** START OF Selection **

Some 70,000 businesses or services use those applications, which means certain employees have to be authorized and authenticated. Some may only be authorized to use the applications, others to update content such as schedules, fares and availability.
To handle the mix, Sabre maintains two distinct directories to provide a coarse-grain/fine-grain authorization scheme. The "coarse" profile data is kept primarily in the Sun Java Directory Server, which is used to provide the initial authentication and authorization -- letting users in the front door, essentially. Profile data stored in an Oracle database is used to make more fine-grain decisions about whether users can access specific rows or columns of data, or update specific data within an application.
The Oracle database is considered the master database of record. It contains data on some 1,000 domains, 200,000 "branches" or groups, and details what each is allowed to do. Storing such data in a database as opposed to a directory makes it easier to data model and replicate, which is important from both a disaster recovery and federation perspective.
A federated future
Federation, in fact, is the next big challenge Sabre is meeting. It has been using federated Web SSO with many customers for some time, but typically on a one-by-one basis. Some use SiteMinder's own implementation of Web SSO, others use standards including the Security Assertion Markup Language (SAML), an XML-based standard for exchanging identity data, and others use Microsoft's Web Services Enhancements (WSE).

** END OF Selection **

» **What needs to be done**
Write the next part of the passage on Sabre's identity systems, starting after its last sentence. The lines that follow come from a different source than the passage on Sabre's identity systems.

** START OF Available data **

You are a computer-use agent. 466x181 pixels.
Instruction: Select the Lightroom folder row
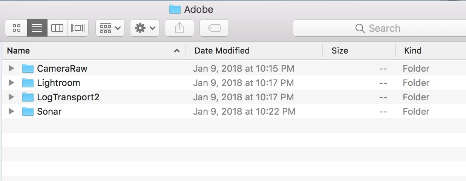[x=58, y=83]
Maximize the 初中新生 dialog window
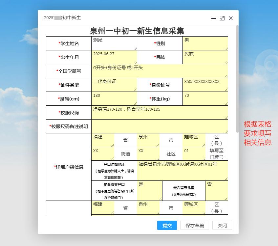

** END OF Available data **

» **Output below**
But it's been slow-going on the standards front until recently. "A lot of vendors weren't talking the same version of SAML or WSE a couple of years ago," Holland says, noting the standards leave room for implementation flexibility.
Sabre is now trying to migrate its various one-off implementations to true SAML-based connections, knocking them off as customer requirements dictate. "It just takes time. It's a big world out there with all the different identity providers and access management systems," he says.
But the technical problems are only the start. "A lot of this comes down to contractual, business language issues around who owns the identity, whether you trust them, what kind of audit trail will be available in the event you need to resolve or review a business transaction," Holland says. "Overall, the ability to establish trust and reconcile transactions is what has held up adoption of this [federation] process globally."